Problem to work on. Lift out each line of the data that holds "grid".

BEGIN Record extracts

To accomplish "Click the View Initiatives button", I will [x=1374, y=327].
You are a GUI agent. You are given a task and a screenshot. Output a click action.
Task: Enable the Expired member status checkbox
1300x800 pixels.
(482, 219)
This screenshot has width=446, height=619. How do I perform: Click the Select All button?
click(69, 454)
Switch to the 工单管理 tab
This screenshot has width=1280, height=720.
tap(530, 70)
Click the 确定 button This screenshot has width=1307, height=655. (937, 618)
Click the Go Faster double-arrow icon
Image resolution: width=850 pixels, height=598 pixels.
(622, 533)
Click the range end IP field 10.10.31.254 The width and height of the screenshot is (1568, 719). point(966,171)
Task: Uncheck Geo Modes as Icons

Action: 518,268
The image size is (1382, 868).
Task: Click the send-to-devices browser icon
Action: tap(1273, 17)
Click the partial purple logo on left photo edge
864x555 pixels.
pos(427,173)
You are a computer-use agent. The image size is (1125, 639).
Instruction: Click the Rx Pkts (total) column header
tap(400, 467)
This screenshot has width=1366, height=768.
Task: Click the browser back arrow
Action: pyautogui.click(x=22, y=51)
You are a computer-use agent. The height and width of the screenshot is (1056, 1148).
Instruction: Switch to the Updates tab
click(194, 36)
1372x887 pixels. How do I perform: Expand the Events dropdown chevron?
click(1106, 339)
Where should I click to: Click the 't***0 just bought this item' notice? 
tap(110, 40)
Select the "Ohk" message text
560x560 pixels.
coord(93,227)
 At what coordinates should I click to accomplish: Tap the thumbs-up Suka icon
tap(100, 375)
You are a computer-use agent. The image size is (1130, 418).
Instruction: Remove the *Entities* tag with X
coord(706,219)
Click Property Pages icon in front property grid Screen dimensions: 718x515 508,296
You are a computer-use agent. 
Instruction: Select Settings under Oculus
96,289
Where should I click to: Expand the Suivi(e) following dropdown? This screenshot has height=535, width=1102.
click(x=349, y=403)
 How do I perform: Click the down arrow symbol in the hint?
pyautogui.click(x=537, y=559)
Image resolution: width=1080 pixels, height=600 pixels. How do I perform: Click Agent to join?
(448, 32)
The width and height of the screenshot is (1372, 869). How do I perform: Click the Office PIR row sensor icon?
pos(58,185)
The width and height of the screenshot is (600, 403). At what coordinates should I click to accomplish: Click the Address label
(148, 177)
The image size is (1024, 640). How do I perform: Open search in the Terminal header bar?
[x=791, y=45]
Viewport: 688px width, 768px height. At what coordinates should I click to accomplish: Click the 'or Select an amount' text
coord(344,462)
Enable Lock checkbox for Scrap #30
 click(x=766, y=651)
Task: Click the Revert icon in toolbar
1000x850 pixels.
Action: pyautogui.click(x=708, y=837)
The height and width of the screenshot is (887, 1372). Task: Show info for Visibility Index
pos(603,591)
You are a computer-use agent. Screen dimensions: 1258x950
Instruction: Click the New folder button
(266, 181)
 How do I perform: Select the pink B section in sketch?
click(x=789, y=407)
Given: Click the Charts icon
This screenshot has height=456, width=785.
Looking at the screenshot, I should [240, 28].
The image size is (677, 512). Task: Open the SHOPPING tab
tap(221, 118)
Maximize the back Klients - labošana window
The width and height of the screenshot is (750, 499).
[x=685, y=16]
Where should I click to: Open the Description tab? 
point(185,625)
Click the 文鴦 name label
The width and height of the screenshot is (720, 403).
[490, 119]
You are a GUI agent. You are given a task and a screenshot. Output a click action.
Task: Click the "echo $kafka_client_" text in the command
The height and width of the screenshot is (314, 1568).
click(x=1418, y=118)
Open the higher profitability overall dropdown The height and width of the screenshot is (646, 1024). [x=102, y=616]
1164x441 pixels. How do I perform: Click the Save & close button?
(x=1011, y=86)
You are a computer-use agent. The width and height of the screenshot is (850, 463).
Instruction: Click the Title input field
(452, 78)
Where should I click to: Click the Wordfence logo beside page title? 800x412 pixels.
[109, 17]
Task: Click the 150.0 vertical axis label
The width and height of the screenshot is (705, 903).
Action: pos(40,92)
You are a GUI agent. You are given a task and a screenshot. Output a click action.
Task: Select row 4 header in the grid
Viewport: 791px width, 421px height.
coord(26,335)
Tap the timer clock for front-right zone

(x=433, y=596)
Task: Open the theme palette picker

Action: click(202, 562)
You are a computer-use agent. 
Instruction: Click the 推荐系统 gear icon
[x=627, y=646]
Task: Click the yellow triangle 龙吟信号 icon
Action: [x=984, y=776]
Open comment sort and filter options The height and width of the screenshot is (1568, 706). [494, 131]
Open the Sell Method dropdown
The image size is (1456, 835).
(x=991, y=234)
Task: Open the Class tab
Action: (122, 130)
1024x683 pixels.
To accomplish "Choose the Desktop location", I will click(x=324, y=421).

END Record extracts

Output for this exercise.
Click Property Pages icon in front property grid Screen dimensions: 718x515 508,296
Task: Select row 4 header in the grid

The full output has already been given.